Do this:
Render every line of the material below as a numbered list, skipping blank lines and leaving the pictures out.
--- START Data ---
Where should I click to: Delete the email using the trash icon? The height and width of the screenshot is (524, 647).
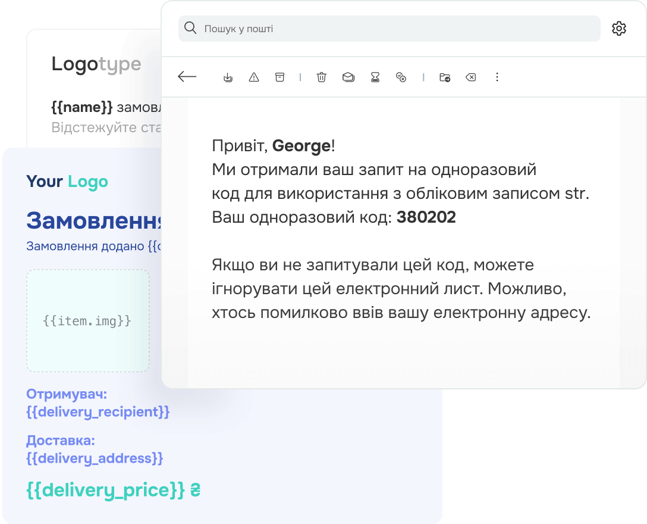[x=321, y=77]
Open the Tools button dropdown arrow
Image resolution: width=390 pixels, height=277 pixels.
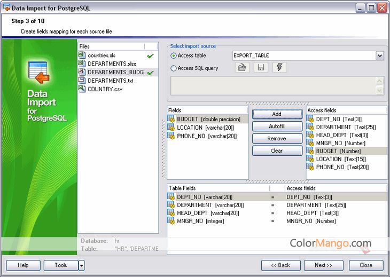coord(81,265)
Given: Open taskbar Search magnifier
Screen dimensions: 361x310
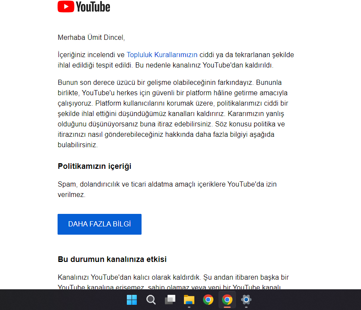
--- END Data ---
Right answer:
1. Where should I click to: Delete the email using the trash icon? The height and width of the screenshot is (524, 647).
2. [x=321, y=77]
3. Open the Tools button dropdown arrow
4. Image resolution: width=390 pixels, height=277 pixels.
5. coord(81,265)
6. Given: Open taskbar Search magnifier
7. Screen dimensions: 361x310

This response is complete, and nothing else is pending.